-------- DOCUMENT EXTRACT
Questions raced inside me. Would I be dropped? Was I destined to carry the drinks tray in my final season? Would I arrive at the College Field one Saturday only to be dispatched to play second Xl cricket at the Memorial Field? As a seam bowler in a team of very talented all-rounders, was I next for the chop? In the event I clung on. There was a small changing of the guard, something that I know still rankles with at least one of those who ended up on the wrong end of Mike Kinder’s selection policy. But the team that began that 1989 season was still pretty much the same team as 1988, and pretty similar to the raw bunch of 11-year-olds who had assembled for winter nets at Beau Sejour back in December 1982.

Looking at it now, I can’t honestly tell you that those coming in were any better than those making way. Rather, I think the changes in that final season were made with an eye to the future, and as a means of keeping everyone on their toes. Even in a winning team Mike clearly thought competition was healthy. Rotating players is all the rage in cricket today. Back then it was almost unheard of. Whether by chance, luck or perhaps foresight, it had the desired effect. We didn’t quite manage to go unbeaten that year, but the manner of our cricket – once selective, careful, and considered – was suddenly altogether more expressive and ruthless. We literally went out to bat or took the field, ball in hand, determined to take opponents down from the moment the umpire called “play”.

Our mantra was all about attack. If there was a half-volley it got dispatched, opening over or not. Our batters pushed and ran, rotating the strike relentlessly, never allowing opponents to settle, scoring quickly. Once on top, they dominated. When bowling we crowded the slip cordon, used an array of close fielders on the leg side, and intimidated opponents from the off. And we talked a lot. Friendly banter I think it’s called. We never crossed the line, but we never backed down either.

We won 12 games that season, most by huge margins, drew a further seven, most of which we were on top of throughout, and lost just three, all of which were I think lost in the best way imaginable, trying to force a win.

The difference in attitude showed in the stats. The top seven batsmen managed nearly 3,000 runs between them, while the top three wicket-takers took nearly 100 wickets at a little over 16 runs apiece, with a wicket on average every 34 balls. Four other bowlers took a further 60 wickets at an average of 23.

I had to keep pinching myself. I was part of all of this. Above all I remember a sense of belonging to something that felt empowering. Like the day when, aided by some late morning dew, I somehow knocked over Victoria’s two leading batsmen in the opening over of a match which was always about grudges, settling old scores, and bragging rights. Even though I was more journeyman than star, in those fleeting moments my teammates made sure to let me know I had arrived. I hadn’t really, but boy it felt good.
----------------
-------- ROWS
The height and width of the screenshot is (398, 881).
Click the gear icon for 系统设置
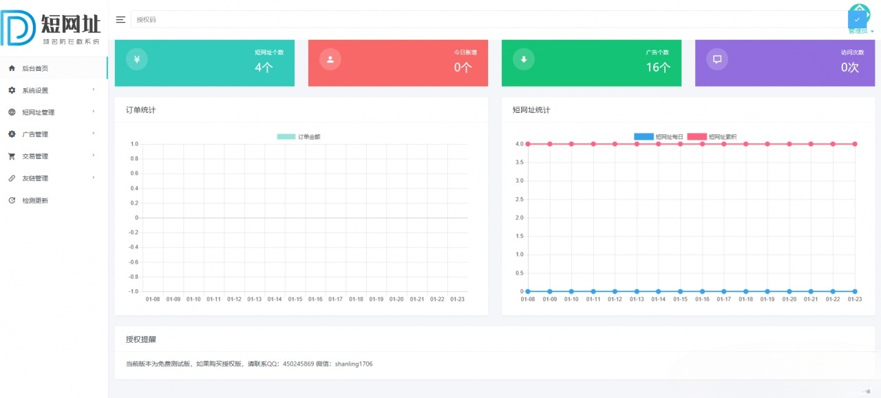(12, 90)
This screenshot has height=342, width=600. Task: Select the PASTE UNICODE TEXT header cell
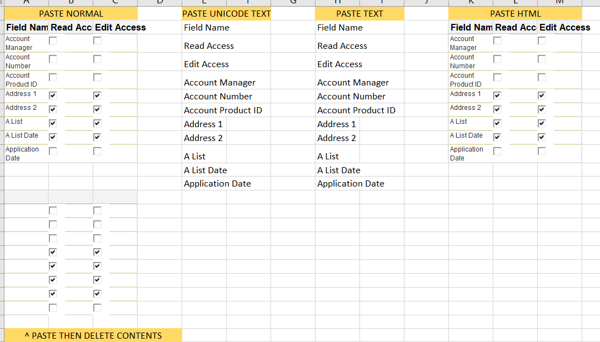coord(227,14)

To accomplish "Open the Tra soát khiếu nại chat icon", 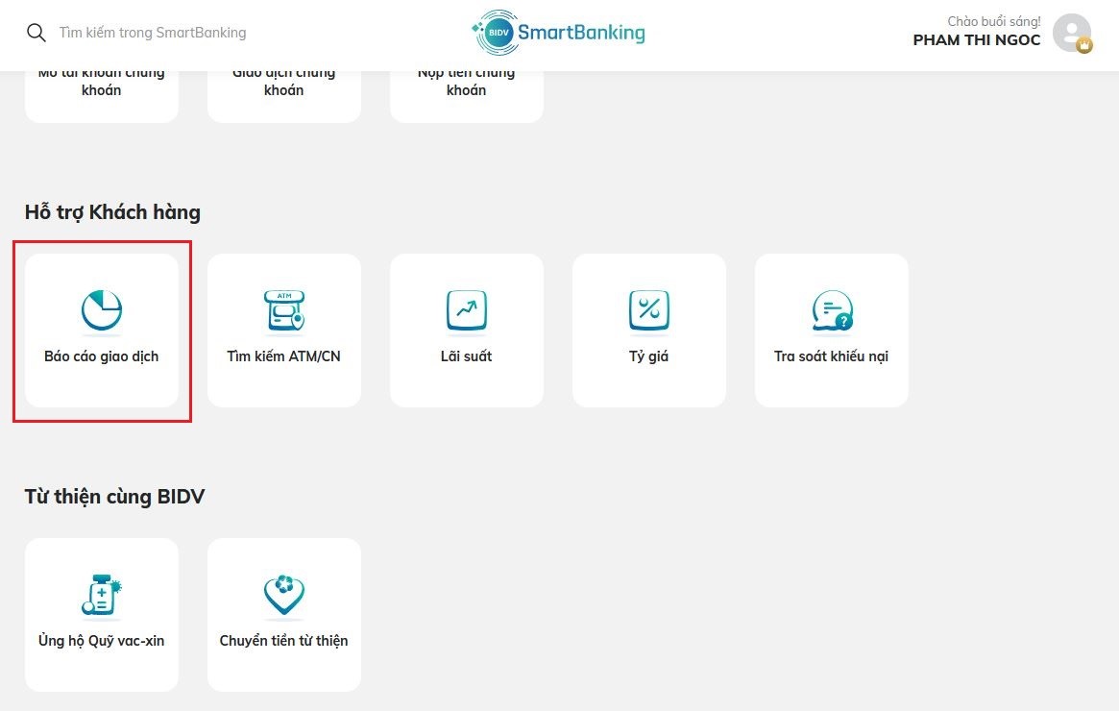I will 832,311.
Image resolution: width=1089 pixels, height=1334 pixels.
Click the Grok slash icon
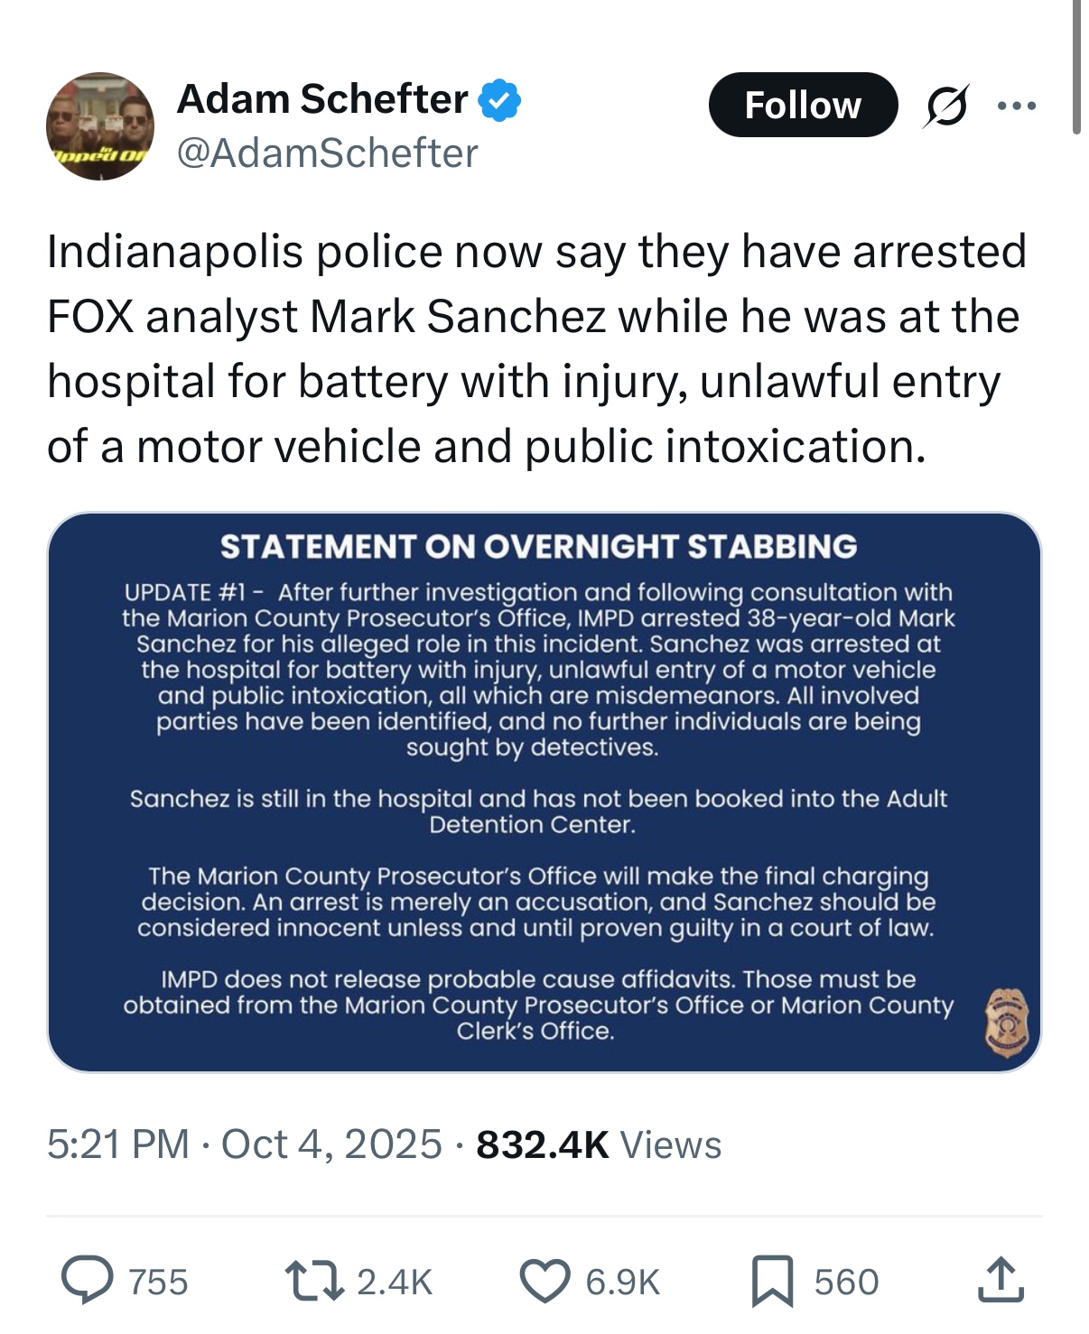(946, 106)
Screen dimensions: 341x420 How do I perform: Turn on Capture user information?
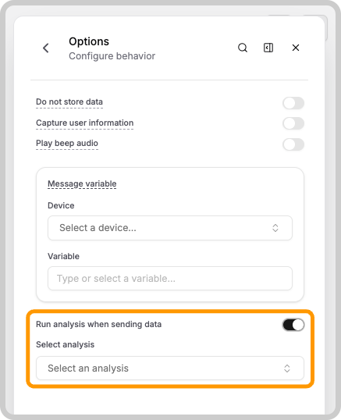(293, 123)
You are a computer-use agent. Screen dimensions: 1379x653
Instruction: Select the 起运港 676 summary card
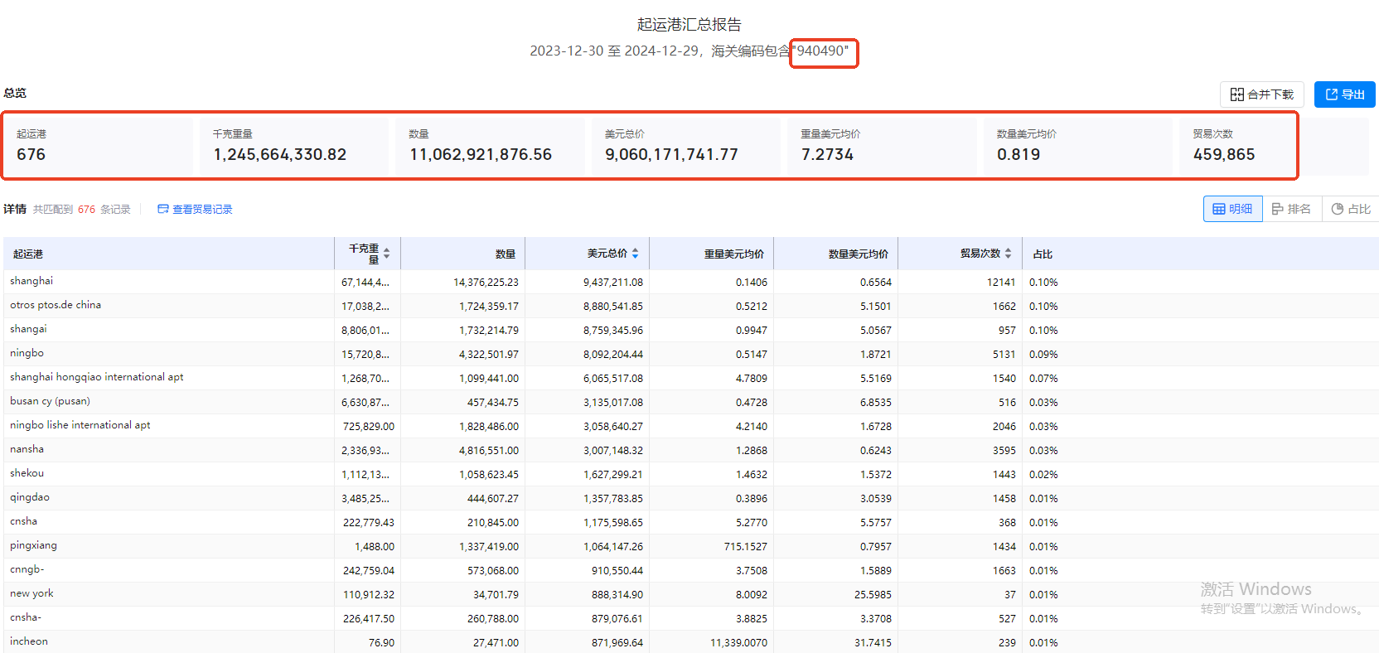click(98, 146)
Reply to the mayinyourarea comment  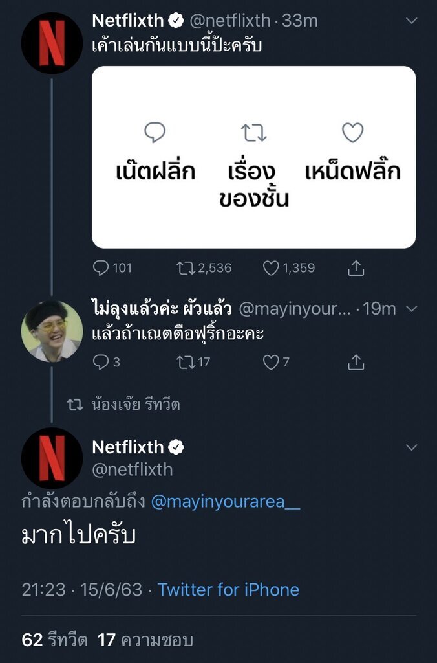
----------------
REQUIRED ACTIONS>
1. From the cricket memoir, copy the stretch from "I had to keep" through "it felt good." word for word.
2. According to the cricket memoir, where did the 11-year-olds assemble for winter nets in December 1982?
3. Pick up the cricket memoir after its last sentence and write the next part.
The material isn't needed for anything here.

RESPONSES PER TASK>
1.
I had to keep pinching myself. I was part of all of this. Above all I remember a sense of belonging to something that felt empowering. Like the day when, aided by some late morning dew, I somehow knocked over Victoria’s two leading batsmen in the opening over of a match which was always about grudges, settling old scores, and bragging rights. Even though I was more journeyman than star, in those fleeting moments my teammates made sure to let me know I had arrived. I hadn’t really, but boy it felt good.

2. Beau Sejour

3.
For two of the big stars of that summer, Stuart Mackay and David Marshall, 1989 brought personal triumph on an altogether different scale. Both rewrote the record books against Victoria with back-to-back hundreds – the first centuries against the old enemy since 1971, and the first time since the 1960s that two players had scored hundreds home and away in the same year in this famous old inter-collegiate fixture. And then there was Neil Garrett. For Garrett that final summer was a vindication of his aggressive style of captaincy, and a reminder of his sheer hutzpah. Ahead of our last home game he turned up with the number five – his position in the batting order – shaved into the side of his head. He looked ridiculous, but that was Garrett. Inevitably someone took a photo, and by the time we began a week-long UK tour the next day, the story of Garrett’s shaven locks had made the Press. What followed was farcical. The school’s headmaster demanded Garrett return home. For 24 hours his future hung in the balance. After some frantic diplomacy, he stayed, and we continued to win. But by the time we stepped off the Aurigny a week later, Garrett had been slapped with a ban from all College property. It probably cost him a chance of playing against Jersey that summer as the game was played at the College Field. Today, 33 years on, the passage of time and place means we are no longer the band of brothers we once were. Two of that 1988/89 squad, leading wicket-taker Rob Turville and wicket-keeper Marcus Daley, remain close friends of mine. Others I’ve bumped into over the years at dinners, reunions or on visits home. The likes of James Robinson, Paul Philp, Dale Chadwick, Pierre Moody, Dougie Mackay and Mark Jefferies. The memories are there, of course, diminished by time, but still alive. As for the big guns of that team, Marshall, Mackay snr and Garrett, well I suspect they are slaying opponents somewhere.

I still dream about that season occasionally. In the dream I’ve been dropped, I see myself carrying that drinks tray. I am indeed opening the bowling for the Second XI. It’s a nightmare. And then I wake up and breathe a huge sigh of relief. As for Mike Kinder, well he’s a Yorkshireman, and Yorkshiremen aren’t exactly shy when it comes to an opinion or two. But was he right about this? Were we really the best he’d ever coached? Subjective, certainly. Right, maybe. What I do know is that over two glorious years the record books show we played together 46 times, winning 19, drawing 24, and losing just three. As one of my then teammates said to me recently “Happy, happy days. They really were a couple of golden summers”. Yes, they really were.

Elizabeth College First XI squad of 1988 and 1989

David Marshall- one of the most gifted opening batters of his generation, his momentous hundred against Victoria in Jersey was all style and timing. Scored over 1000 runs for the school and took useful wickets at slow medium pace.

Paul Philp – laconic opening bat who was very difficult to budge. Lived in the shadow of his opening partner, but Philp’s calm presence allowed Marshall to express himself.

Stuart Mackay – genuine all-rounder with flair and finesse. Scored over 1500 runs across two seasons. A brilliant hundred against Victoria was followed by a match winning century on inter-insular debut. One of six members of this team to win a full-Island cap.

Mark Jefferies – beautifully correct batsman who often saved his best tor the strongest opponents. Went on to make big runs for Guernsey over the next decade.

Neil Garrett – Marmite captain, aggressive middle order bat and the go-to spin option in the team, he took 62 wickets and scored nearly 650 runs over two summers. Cocky, a gutsy leader and tactically astute.

Dale Chadwick – an all-round athlete with a rocket arm in the field and the power to change a game in a matter of minutes with bat in hand.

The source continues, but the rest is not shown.